Natsume doesn’t say anything, just nods, a quick bob of the head. His eyes are wet, lips pursed like he’s holding back a sob.

“Touko-san will like just getting the chance to see you, won’t she?” You’re still racking your brain for the right thing to say. “You can have a day in together.”

“...yeah.” You barely hear the word but it still doesn’t at all sound like he believes you. He swallows hard, squeezing his eyes shut against more impending tears. After a long, shuddering breath he peeks up at you again through wet lashes. “‘M sorry...I’m being stupid…”

“No.” You swipe at another tear, letting your finger trace along the perpetually dark bruiselike shadow under his eye. “No, you’re not. You had a crappy day.” And when you reframe it like that in your mind, it makes a lot more sense. He was already sick and exhausted and overwhelmed, and guilty for worrying you. Add to that the prospect of worrying Touko too, and saddling her with caring for him. He can’t just tell her not to come; if Natsume’s insisting that you go to class tomorrow then he needs someone (of the non-ayakashi variety) to be here with him until you return, and she’d come regardless no matter what he told her.

But the sicker he gets, you both know, the weaker his already tenuous grip on reality becomes. That’s been proven time and time again by now.

“Hey, if you’re feeling better tomorrow you can watch me make the tempura. Maybe you should take notes,” you tease lightly, trying to pull him out of his head.

Another sniffle, followed by a wavering breathy little sound that could be a laugh. “My cooking’s not _that_ bad.”

“I’ll remember that the next time you burn the rice.”

“You’re mean.”

“Sorry.” You’re not sorry, not in the least.

He’s not wrong about his cooking, it’s not awful, and your own meanwhile isn’t anything to write home about. In Natsume’s case it’s a lack of experience, mostly; the only person who’s ever cared enough to teach him anything was Touko.
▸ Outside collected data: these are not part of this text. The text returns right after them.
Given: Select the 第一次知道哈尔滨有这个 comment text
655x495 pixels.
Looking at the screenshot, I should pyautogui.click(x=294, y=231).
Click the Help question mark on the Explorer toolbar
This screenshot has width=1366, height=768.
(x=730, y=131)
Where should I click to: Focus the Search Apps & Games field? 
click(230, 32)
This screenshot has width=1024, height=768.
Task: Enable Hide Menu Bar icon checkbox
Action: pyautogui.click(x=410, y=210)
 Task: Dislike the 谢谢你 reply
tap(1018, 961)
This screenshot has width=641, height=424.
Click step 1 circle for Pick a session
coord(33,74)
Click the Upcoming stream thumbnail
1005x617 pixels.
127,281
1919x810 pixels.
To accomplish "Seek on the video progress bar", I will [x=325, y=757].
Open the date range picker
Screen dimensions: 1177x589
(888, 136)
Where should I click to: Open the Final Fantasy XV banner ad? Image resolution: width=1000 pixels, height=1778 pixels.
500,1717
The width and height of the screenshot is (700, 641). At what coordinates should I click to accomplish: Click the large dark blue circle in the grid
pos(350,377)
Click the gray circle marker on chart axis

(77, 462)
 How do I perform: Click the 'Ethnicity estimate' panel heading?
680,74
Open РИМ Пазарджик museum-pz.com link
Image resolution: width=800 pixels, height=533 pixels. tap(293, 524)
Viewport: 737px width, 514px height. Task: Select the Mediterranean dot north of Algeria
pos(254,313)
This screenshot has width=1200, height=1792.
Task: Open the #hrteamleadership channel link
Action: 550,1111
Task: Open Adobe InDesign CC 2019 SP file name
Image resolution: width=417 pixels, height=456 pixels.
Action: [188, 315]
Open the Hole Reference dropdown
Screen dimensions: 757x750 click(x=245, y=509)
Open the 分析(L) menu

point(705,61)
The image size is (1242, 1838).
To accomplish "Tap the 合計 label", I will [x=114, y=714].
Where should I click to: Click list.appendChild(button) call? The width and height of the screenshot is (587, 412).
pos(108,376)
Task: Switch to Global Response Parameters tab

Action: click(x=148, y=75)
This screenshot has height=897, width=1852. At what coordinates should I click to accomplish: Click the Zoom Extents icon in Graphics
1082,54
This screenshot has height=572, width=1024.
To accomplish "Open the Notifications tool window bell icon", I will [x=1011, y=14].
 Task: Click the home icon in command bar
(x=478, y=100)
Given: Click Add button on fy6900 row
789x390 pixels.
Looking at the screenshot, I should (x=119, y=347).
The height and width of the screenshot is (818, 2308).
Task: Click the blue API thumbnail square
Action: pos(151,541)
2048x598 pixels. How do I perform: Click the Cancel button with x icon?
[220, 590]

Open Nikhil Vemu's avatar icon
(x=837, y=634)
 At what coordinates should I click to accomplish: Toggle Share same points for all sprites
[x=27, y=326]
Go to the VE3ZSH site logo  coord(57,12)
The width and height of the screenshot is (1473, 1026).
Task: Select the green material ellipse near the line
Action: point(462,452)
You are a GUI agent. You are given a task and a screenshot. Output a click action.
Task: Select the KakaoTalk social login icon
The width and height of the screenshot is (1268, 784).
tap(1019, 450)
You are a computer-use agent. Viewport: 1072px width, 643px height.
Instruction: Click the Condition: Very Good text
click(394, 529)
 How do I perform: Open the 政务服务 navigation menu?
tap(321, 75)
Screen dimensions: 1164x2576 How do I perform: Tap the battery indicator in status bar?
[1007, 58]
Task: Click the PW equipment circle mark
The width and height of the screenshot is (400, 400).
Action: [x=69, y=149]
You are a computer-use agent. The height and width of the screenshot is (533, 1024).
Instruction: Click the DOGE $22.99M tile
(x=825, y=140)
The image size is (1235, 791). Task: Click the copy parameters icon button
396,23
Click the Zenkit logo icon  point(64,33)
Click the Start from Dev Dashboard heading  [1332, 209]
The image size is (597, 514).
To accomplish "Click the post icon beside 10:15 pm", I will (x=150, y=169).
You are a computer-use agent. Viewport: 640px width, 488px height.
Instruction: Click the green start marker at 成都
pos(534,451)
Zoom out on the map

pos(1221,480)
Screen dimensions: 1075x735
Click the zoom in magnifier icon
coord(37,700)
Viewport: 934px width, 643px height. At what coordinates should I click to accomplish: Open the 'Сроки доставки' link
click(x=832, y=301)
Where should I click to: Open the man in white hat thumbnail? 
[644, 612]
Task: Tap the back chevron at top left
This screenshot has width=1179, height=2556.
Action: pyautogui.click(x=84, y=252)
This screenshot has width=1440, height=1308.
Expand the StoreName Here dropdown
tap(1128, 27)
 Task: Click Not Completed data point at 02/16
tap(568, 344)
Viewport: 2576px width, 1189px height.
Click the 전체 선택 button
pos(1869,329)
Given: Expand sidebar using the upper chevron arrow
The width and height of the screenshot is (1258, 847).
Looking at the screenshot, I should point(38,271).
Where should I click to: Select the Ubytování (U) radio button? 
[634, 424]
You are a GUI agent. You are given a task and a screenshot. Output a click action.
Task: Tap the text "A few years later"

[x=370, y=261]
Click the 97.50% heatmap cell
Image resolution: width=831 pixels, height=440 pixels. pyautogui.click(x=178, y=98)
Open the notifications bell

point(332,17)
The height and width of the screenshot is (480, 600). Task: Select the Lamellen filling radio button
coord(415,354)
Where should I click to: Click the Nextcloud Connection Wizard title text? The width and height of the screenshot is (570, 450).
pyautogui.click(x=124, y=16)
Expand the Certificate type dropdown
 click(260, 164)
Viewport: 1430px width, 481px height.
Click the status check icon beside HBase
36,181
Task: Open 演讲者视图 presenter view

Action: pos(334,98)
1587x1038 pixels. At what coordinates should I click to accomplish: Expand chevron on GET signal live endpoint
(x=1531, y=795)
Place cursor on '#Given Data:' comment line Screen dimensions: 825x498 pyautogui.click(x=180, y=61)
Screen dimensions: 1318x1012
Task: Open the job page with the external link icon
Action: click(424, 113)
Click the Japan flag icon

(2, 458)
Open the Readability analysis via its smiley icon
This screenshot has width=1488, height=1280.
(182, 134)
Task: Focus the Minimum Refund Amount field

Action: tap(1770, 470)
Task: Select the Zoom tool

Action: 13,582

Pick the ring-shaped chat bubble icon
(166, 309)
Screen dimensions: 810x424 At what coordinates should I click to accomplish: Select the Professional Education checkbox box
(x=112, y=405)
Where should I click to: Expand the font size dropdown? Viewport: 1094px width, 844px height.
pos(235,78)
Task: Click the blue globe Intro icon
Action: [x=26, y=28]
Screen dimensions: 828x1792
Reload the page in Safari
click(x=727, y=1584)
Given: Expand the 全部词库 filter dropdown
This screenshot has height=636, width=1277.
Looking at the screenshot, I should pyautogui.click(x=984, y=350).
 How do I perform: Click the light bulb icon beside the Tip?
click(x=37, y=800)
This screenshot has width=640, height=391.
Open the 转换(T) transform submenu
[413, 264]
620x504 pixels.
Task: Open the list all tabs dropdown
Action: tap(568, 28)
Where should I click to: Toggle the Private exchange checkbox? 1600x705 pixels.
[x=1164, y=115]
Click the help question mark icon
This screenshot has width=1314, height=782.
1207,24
And it was mostly the basics he learned when he volunteered to help her in the kitchen, chopping vegetables, cooking rice, browning beef, scaling a fish without slicing his finger. But more often than not she’d shoo him away and insist on doing the bulk of the difficult work on her own. Out of love, a desire to spoil him, and you’re glad for that. But he’s still determined to learn, to close the experiential gap, and you try to help when you can.

“I’m gonna make dinner this week,” he says, decisively, something like childlike determination flitting through eyes that seconds ago were wide and desolate. “Yakisoba. With chicken.”

You smile. “Okay.” Yakisoba is one of a handful of dishes that he can make, and make well, on his own. “Then let’s go to the store this week once you’re feeling better.”

He nods, almost brightly. He hasn’t forgotten the distress over Touko but something else to look forward to, a concrete way for him to not feel useless, is a plenty welcome distraction. You just hope that it’s not wishful thinking that he’ll be up and about and well enough to be in the kitchen, let alone at the store, within a week.

“We’ll want to go to the store by the station, they’ve got way better meat and vegetables than the place near us. We maybe have enough soba, I have to check—”

You comb through his hair with your fingers again as you resume rinsing, listening to him talk and marveling at just how stubbornly Natsume’s hair seems to hold onto the soap. Finer strands, a generally silkier, fluffier texture than your own, so beautiful but kind of a pain in the bath. You’re thinking about how best you should go about helping him dry it, because you’re not about to let him go to sleep with a wet head, but he’s too spent to really hold his own head up. You’ve dealt with this problem before, but you’ve yet to devise a good system that doesn’t take forever or do a terrible job of things  and leave him with a damp head anyways.

You’re jolted from your thoughts when Natsume’s words cut off, suddenly, mid-sentence, like some invisible creature has plucked the sound right out of the air.

“Natsume?”

He’s gone still, very very still, and his eyes are fixed on the surface of the water.

Your fingers go just as still, knotted up in his hair. Anxiety thrums in your chest. “Natsume…”

When he finally, finally looks up at you, jaw working soundlessly, something in his eyes is _off._

But _off_ in an all too familiar way.

“Get out of the water.” You barely hear the words at first. Within seconds all the blood has drained from his face. His breath hitches, then rattles like it’s stuck in his throat. He pushes against your chest with the heel of his hand. There’s not much force to the gesture, but plenty of urgency.

“Natsume…?”

“Get _out—_ ” he starts, breath catching on a harsh cough, then another. “—out of the water,” he wheezes, finally. He’s pushing you in earnest now, with both hands, some awful primal fear in his face, from a place you can’t quite reach far enough to draw him out of.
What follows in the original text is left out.